▸ Task details:
Print, exactly as they appear in the listing below, the lines from the line with "The image size is (764, 423)." to the line with "Given: Enable the Clipping Group checkbox", with both end lines kept.

▸ Materials provided:
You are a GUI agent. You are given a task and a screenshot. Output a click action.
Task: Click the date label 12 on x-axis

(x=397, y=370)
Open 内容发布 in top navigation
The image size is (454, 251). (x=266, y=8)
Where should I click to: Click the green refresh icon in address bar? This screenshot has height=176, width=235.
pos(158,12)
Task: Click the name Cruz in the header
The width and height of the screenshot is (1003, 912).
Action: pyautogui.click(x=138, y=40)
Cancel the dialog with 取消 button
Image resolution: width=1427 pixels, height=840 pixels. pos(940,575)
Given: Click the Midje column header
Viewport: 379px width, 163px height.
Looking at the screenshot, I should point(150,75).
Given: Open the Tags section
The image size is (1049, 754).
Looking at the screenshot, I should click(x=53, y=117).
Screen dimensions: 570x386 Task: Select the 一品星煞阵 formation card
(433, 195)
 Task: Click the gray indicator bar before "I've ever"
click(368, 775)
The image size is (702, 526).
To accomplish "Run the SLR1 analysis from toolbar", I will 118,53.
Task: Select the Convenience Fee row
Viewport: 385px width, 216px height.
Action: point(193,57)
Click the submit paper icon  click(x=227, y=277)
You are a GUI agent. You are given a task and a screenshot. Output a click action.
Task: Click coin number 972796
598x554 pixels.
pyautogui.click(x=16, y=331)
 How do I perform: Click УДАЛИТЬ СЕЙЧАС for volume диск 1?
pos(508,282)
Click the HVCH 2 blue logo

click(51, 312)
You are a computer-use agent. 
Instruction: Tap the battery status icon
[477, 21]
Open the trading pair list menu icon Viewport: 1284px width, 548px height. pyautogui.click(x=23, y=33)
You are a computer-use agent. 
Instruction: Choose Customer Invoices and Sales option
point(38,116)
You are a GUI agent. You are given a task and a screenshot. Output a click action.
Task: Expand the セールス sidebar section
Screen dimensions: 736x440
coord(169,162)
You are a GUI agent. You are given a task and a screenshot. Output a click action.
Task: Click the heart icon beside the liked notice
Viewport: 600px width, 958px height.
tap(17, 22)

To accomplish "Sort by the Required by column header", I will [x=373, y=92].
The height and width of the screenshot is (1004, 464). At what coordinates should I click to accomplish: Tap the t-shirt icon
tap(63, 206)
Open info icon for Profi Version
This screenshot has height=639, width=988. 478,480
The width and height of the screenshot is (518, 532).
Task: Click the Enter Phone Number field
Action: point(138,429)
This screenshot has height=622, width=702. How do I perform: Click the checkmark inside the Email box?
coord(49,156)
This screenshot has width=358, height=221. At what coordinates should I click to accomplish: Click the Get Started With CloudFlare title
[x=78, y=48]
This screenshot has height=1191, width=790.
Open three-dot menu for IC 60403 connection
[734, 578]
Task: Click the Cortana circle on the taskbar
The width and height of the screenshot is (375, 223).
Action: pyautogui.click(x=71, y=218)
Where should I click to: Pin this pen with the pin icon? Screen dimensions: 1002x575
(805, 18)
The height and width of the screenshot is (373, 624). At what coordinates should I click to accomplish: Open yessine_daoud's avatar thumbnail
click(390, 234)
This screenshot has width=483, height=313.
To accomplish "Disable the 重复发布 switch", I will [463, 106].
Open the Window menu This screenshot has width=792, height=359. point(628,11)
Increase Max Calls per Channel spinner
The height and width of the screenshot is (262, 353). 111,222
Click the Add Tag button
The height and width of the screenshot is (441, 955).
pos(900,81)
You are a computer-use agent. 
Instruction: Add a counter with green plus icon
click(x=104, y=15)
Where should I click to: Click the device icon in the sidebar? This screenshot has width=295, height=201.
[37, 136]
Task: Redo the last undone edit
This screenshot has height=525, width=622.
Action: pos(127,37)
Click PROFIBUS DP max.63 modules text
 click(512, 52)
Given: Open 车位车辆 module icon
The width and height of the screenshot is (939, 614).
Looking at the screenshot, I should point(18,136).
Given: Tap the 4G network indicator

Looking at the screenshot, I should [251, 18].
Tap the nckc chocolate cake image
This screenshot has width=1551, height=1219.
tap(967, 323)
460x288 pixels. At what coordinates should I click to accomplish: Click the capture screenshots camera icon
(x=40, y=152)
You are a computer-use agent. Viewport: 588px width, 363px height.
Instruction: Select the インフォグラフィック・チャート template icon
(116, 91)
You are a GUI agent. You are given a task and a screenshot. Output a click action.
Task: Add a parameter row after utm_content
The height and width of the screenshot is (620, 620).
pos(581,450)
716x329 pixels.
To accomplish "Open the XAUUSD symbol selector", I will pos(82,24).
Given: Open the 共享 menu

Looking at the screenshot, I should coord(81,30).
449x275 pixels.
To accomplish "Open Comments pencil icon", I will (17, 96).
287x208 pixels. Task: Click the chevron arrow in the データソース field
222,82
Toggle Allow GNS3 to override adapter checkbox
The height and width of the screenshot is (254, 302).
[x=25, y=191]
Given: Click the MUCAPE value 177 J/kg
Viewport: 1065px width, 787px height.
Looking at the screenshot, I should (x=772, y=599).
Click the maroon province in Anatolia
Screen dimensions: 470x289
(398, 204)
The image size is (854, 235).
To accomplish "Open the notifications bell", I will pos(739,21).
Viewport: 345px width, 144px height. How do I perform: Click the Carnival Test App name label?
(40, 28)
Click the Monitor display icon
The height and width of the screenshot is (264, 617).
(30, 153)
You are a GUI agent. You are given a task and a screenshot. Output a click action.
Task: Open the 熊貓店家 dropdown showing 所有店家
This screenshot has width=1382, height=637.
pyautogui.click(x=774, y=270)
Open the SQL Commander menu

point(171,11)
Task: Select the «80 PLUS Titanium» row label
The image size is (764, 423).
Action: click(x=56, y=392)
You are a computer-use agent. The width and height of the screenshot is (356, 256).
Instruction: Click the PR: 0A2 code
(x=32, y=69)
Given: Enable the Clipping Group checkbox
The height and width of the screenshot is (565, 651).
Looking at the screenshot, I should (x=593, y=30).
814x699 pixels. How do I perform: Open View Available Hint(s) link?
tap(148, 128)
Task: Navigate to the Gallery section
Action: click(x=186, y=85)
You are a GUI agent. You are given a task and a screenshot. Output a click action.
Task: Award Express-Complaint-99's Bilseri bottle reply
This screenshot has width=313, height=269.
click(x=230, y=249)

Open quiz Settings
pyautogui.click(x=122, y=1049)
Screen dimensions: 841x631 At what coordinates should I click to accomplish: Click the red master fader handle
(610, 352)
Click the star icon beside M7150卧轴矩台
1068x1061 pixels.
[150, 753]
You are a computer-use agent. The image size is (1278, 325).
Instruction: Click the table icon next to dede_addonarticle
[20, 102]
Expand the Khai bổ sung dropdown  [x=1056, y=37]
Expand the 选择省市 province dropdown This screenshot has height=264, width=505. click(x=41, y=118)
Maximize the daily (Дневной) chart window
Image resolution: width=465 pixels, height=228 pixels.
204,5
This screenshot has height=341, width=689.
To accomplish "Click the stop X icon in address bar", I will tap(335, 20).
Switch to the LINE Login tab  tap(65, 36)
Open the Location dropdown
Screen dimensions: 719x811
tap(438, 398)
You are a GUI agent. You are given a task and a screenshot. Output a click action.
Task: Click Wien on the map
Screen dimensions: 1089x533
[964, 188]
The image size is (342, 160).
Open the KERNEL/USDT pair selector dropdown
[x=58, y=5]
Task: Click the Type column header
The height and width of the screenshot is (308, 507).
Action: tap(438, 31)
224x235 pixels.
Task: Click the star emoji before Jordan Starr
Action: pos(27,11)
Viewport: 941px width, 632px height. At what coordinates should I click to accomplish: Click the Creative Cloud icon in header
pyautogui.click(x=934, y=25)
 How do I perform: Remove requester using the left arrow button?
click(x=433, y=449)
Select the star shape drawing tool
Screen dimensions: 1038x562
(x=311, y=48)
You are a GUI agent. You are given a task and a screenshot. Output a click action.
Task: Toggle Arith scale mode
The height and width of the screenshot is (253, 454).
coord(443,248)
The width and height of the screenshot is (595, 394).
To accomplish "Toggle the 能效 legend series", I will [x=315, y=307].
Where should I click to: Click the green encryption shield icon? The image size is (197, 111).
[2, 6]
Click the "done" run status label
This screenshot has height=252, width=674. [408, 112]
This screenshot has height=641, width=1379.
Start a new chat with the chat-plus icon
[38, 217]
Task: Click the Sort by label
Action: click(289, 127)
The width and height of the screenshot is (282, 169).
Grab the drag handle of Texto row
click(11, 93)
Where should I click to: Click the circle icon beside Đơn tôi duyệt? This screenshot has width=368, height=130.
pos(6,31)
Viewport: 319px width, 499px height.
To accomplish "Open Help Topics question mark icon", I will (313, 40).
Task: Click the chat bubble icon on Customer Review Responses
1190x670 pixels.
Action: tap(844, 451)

▸ The answer:
The image size is (764, 423).
Action: click(x=56, y=392)
You are a computer-use agent. The width and height of the screenshot is (356, 256).
Instruction: Click the PR: 0A2 code
(x=32, y=69)
Given: Enable the Clipping Group checkbox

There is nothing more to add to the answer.